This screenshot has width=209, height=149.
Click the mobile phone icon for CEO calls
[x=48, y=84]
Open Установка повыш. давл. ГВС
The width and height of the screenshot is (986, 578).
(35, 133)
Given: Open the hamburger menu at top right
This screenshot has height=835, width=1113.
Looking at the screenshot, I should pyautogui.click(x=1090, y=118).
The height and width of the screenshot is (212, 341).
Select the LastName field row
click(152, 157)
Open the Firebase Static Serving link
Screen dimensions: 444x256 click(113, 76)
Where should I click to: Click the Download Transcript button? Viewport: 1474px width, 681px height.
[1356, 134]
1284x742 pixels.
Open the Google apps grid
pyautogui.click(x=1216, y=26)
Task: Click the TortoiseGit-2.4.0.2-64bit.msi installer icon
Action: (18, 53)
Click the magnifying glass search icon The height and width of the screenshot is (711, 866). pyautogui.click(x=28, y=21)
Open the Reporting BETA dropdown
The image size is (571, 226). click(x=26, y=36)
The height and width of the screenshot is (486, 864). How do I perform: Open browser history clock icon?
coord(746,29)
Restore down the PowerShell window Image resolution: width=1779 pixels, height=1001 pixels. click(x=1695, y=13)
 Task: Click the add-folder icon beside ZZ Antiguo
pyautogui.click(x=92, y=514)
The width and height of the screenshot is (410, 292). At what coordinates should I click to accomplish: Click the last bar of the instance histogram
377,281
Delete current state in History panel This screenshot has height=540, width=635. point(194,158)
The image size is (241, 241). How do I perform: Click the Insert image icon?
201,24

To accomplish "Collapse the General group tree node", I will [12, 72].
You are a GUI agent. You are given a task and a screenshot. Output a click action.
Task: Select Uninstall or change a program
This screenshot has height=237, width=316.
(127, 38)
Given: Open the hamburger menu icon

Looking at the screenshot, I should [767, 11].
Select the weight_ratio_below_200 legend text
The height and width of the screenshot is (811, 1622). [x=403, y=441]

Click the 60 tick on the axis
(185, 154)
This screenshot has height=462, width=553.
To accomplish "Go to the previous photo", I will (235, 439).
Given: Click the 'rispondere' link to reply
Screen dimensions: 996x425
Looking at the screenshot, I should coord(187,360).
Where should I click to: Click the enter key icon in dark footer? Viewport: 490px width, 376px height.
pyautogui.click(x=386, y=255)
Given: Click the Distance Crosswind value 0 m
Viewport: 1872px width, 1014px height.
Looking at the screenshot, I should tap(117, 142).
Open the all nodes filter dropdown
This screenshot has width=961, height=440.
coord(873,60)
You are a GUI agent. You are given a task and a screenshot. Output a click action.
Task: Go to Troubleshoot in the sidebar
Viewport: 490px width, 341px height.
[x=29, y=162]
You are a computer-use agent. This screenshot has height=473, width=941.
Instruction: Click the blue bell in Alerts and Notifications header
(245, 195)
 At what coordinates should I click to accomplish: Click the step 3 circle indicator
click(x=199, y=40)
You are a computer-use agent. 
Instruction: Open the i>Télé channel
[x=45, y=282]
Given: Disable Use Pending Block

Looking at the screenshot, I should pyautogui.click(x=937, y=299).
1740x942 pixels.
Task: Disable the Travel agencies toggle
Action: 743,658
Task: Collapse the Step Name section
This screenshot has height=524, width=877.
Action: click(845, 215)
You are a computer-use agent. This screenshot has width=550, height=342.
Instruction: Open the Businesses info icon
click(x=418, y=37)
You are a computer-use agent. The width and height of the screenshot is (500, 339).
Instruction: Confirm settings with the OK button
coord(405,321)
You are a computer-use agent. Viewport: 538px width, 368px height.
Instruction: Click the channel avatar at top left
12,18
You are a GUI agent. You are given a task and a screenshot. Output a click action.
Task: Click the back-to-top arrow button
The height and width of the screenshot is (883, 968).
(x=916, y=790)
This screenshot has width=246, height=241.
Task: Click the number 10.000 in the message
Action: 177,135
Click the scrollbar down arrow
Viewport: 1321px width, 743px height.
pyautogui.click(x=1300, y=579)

■ What you have to do: Retype the records from the start through the line containing "should pyautogui.click(x=1090, y=118).", inclusive, keeping each line unchanged.

■ Problem solution:
This screenshot has width=209, height=149.
Click the mobile phone icon for CEO calls
[x=48, y=84]
Open Установка повыш. давл. ГВС
The width and height of the screenshot is (986, 578).
(35, 133)
Given: Open the hamburger menu at top right
This screenshot has height=835, width=1113.
Looking at the screenshot, I should pyautogui.click(x=1090, y=118).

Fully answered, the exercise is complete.